A thick tangle of something golden and light and warm was wrapped around the distaff, ready to be spun.
But no hands worked the fibre.
At the base of the wheel lay a body, pale and deathly. Like scraps thrown onto the discard pile, only a collection of flesh and limbs. Her life hung around the wheel, stripped back to raw material ready to be fashioned into something else: time. The fabric of a life stretched out like thread to be woven in a pattern of loss and joy, creation and sorrow.
But the Witch did not spin.
It was her duty, but what did it matter, without her. Without Mina.
The weight lay on her shoulders, and for the first time in four hundred years, it was too heavy.
She would let the world die, frozen in an unmoving moment like an insect in amber, like a body in a peat bog. She would let the world come to an end, rather than let her hand be the one that took Mina’s life.
She would not spin.

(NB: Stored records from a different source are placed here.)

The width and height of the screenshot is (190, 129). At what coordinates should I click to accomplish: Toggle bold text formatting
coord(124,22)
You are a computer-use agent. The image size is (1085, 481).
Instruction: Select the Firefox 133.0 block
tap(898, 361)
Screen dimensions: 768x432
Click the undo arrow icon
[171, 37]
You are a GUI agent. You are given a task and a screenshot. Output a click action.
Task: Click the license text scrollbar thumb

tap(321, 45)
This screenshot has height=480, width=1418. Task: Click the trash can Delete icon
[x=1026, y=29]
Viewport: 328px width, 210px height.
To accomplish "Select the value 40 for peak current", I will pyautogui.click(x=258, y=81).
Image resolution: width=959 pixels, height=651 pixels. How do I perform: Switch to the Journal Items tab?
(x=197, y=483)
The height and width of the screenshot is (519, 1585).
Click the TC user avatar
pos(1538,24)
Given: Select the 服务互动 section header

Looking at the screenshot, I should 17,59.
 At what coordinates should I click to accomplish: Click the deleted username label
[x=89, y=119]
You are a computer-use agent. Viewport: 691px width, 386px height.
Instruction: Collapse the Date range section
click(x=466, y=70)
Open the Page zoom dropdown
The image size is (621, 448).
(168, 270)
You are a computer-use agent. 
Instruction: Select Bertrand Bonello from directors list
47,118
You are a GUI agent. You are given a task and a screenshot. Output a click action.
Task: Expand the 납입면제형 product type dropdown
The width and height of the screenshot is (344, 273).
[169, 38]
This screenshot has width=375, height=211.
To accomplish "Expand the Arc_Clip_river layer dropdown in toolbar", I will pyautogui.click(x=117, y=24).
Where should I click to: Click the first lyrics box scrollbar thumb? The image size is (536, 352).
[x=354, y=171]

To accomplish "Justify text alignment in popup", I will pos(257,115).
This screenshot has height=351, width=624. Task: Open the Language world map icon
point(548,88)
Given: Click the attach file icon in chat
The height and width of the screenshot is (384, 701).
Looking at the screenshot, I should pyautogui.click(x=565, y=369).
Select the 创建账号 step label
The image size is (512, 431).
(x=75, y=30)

Even if it meant her own death, the death of all life, she would not spin.
With the very last scraps of time left to her, the Witch sunk to the floor, tangled her fingers in Mina’s hair. Lay down beside her love, wrapped her arms around her to keep her lifeless body warm, and let time stop.
XXVI
Iwas everything and nothing. Everywhere and nowhere. I felt myself light, like a cloud, like the vaporous mist from a kettle, or a hunt’s kill in winter, side ripped open and organs steaming against the snow. I was light, and darkness, tomorrow and yesterday, never, and always.
I saw the Witch lie down with my empty body. I knew I had sacrificed myself to the wheel for a reason, and some distant part of me despaired. My plan had not worked. I should have known she would not spin if it were my life to be used. I looked on her face for a long time, and I thought, somewhere, my heart was breaking.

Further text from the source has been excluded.